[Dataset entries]
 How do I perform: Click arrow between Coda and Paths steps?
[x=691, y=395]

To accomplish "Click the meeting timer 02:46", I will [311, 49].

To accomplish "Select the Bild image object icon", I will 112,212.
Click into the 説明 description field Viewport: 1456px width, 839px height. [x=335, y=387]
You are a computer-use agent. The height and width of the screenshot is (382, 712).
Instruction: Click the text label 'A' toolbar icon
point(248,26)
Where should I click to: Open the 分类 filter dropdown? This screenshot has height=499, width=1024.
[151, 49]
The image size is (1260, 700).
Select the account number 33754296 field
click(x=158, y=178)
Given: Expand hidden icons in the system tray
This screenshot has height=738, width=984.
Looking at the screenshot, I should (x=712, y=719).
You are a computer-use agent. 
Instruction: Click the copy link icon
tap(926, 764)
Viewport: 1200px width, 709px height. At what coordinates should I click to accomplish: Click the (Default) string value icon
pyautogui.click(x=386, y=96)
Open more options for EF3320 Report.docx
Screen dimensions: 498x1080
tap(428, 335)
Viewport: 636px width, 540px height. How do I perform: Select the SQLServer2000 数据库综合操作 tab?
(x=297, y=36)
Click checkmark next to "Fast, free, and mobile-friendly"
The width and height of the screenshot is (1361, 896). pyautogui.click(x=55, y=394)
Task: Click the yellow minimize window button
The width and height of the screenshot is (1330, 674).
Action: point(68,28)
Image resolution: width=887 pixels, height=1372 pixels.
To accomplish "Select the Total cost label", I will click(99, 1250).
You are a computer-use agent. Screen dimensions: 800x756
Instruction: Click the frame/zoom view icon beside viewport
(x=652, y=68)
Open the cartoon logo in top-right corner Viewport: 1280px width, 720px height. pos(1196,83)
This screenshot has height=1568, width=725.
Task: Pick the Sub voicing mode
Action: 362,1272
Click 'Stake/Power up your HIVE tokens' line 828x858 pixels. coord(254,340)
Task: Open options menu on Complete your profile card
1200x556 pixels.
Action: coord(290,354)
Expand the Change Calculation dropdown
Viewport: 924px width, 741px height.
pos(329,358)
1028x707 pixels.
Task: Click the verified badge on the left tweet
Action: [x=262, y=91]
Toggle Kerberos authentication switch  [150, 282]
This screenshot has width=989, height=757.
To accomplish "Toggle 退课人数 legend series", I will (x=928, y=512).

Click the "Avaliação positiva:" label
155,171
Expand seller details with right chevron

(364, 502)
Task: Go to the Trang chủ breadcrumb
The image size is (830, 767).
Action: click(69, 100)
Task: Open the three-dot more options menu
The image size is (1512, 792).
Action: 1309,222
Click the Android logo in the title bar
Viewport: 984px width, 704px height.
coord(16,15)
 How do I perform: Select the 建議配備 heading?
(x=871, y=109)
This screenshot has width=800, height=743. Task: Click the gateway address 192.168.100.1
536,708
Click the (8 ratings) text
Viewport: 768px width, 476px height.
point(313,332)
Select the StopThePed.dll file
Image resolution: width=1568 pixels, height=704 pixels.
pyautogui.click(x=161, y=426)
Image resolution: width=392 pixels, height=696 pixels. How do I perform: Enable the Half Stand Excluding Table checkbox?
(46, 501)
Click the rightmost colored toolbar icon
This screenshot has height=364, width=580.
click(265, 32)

## What you need to do
After identifying the lines above that contain "computer", copy each one.

## Exercise response
You are a computer-use agent. The height and width of the screenshot is (382, 712).
You are a computer-use agent. 
You are a computer-use agent. Screen dimensions: 800x756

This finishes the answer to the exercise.